My grandmother and mother rolled their eyes at my behavior. They figured I was just being a rebellious punk. And maybe that was a part of it. But two decades later I still hear from women -- many of whom were kids back then -- that seeing me breastfeeding in cafes all over town, or on the bus or on the train, had a profound impact on them and influenced their decision to breastfeed their own kids without shame.

My daughter, Maia Swift, is in her 20s now and the art director for Hip Mama, the magazine I've edited and published since she was a still-nursing toddler. And Maia's the one who found artist Ana Alvarez-Errecalde's work online and knew we should feature her in the pages of Hip Mama. "Her photographs are super striking," Maia said. "Her statements about motherhood are powerful."

She reached out to the Barcelona-based artist and selected "Symbiosis," a gorgeous self-portrait photograph of Ana in partial superhero costume breastfeeding her son.

2014-04-23-HipMama55Newsstand.jpg

I loved the selection. I thought the image invoked the unrealistic notion of the "Supermom" who can do everything and countered it with the vulnerability of being partially naked with a small child.

I added the tagline "No Supermoms Here."

Ana, in our interview for the magazine, said she thought of the piece as showing the symbiotic relationship between mother and child, "where each being is complete by themselves but they are reinvented and strengthened by the relationships they establish with each other."

None of us thought of the photo as being "about" public breastfeeding.

As I got ready to send the issue to press, I posted the cover shot on my Facebook page as a simple announcement: The beautiful issue #55 of Hip Mama would soon be a reality. This issue features stories on urban farming and milksharing, recipes for lemon-mint cookies and detoxifying lemon-cucumber water, and interviews with artists who are mothers, including our cover star, Ana Alvarez-Errecalde herself.

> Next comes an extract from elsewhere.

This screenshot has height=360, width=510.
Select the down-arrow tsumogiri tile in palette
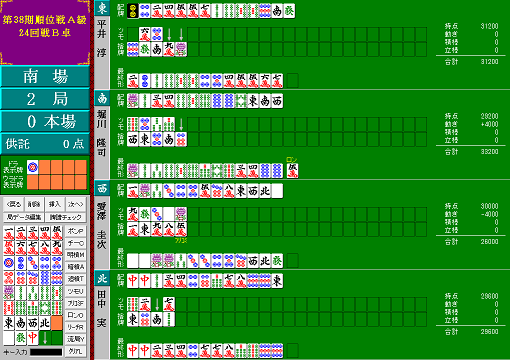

My social media friends and others cheered the compelling self-portrait. The cover was shared over a hundred times in less than 24 hours. But when some vendors got wind of the planned cover, they said they wouldn't carry the image on their newsstands.

Facebook censors soon joined in and began pulling the image from timelines -- mine included. Initial complaints mentioned "nudity," but when I posted a 1976 Cosmopolitan magazine cover to my timeline, Facebook censors didn't seem to notice the very visible nipple.

I was left to assume that it's the breastfeeding that some people find offensive.

As Mickey Huf of Project Censored said when he shared news of the controversy:

There is no shortage of breast pics on the newsstands, on billboards, and storefronts plastered for all to behold, and they are deemed acceptable, normalized (and promoted because sex sells)...but if breasts are shown for what they are actually for--nurturing children--censors abound. America the Dumb.

And as one distributor told me, I think quite honestly in the context of her business, "This isn't Europe. Open breastfeeding is not okay."

Ana suggested adding a red censorship dot to the cover, ironically drawing even more attention to the supposedly offending breasts.

My first reaction was that we didn't need any newsstand that couldn't handle the breastfeeding. I didn't want to change a beautiful cover. I didn't want even to entertain the ridiculous suggestion that it was in any way obscene. But after talking more to Ana, and to our other contributors -- well, people wanted the issue out there.

We decided that printing an uncensored version for our subscribers and progressive bookstores, and a special "newsstand edition" with the dot for squeamish vendors, was better than allowing the issue to be suppressed.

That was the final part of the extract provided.